How to Survive the Pink-And-Red Onslaught

Author Roxane Gay wrote a beautifully concise essay for The Guardian about Valentine’s Day. If I have to assemble a survival kit for the pink-and-red onslaught, I would include it. Among the many meditations about today, this paragraph leaps out as a reminder:

This year, I am surrendering to Valentine’s Day – willingly. It is far too exhausting to invest so much energy in disliking a holiday that, at its purest, is designed to celebrate love.

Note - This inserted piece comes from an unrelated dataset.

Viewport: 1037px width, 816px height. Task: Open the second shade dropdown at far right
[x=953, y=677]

I feel ambivalent about today. Like Gay, I hated Valentine’s Day, now I just tolerate it. It’s like mosquitos during a Manitoba summer, having a few bites doesn’t stop a person from enjoying the day. Today is like any other day. We have the Louis Riel Day long weekend, I took a couple of vacation days last week to make a mini-holiday, and Richard Armitage recorded love poems for Audible.com. I would also put them in the survival kit.

Thanks to the magic of Tumblr, I would have never found out about the collection. It’s Richard Armitage, love poetry, and it’s FREE! (For a limited time only of course.) It’s a good cross-section of poets from Edgar Allan Poe to e.e. cummings. I quickly downloaded the collection, and began listening to it on my morning commute. It’s amazing how Armitage’s reading of Sonnet 116 made my crammed commute a little easier. I even played it again on the way home. I pulled out my earphones, my smart phone, and mentally having a conversation to him at the end of a long day. I had a long day. Read me home, I thought. It beats thinking about what to cook for supper, or making calls, or anything else. It makes things tolerable.

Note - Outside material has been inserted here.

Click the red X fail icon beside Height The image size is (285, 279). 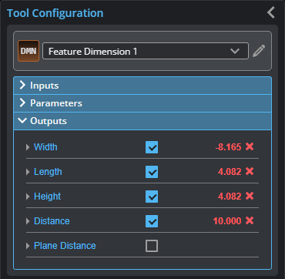250,196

I also discovered another thing while listening to those poems. Once I really, really believed in them. I used to believe all those fairy tales about love, about finding ‘the one’, and worked really, really hard to make myself ready for that person. Roxane Gay’s essay talked about expending energy on hating Valentine’s Day, and the way we throw the word ‘love’ around. I find myself very careful with the latter over the past few years. I say ‘I really like (blank)’. I really like these poems, I really like Richard Armitage, and the word love gets saved for the important aspects of my life.

As for the former, the part about the fairy tales, I find myself in a grey area. I can’t take a cynical view of love as I see many happy couples, in fulfilling relationships, and it happened after a period of self-reflection or just not looking. I admire the guts it took for Ms. Gay to write I don’t know if I will ever marry, though I hope to. I stopped hoping for marriage. My mom keeps telling me about this cousin marrying at 50, and I very gently told her I am not that person. I elect to stay home on Saturdays. I took down my Match.com profile. I started to look at a life without marriage ever happening. February 14th feels like just another day, I stopped fighting the pink-and-red onslaught and decided to survive it.

Today I will stay home, watch Richard Armitage’s swoon-worthy performance in North and South, before I start seeing him as the less swoon-worth Francis Dollarhyde on Hannibal. (Trust me, I saw ‘Manhunter’ and ‘Red Dragon’-this should be interesting for the cravat crowd in the fandom.) Happy pink-and-red onslaught day. May your survival kit be ever fortified with good things giving you joy.

One Reply to “How to Survive the Pink-And-Red Onslaught”

  1. I don’t know that I ever hated the day (too much effort for something that is not a real holiday anyway), I save that for Christmas, periodically. It didn’t mean that much to me even when I was in relationships. But I do think if it’s a reminder that being a single adult is cool and fun and doesn’t have to be treated like it was Plan B — that is fantastic!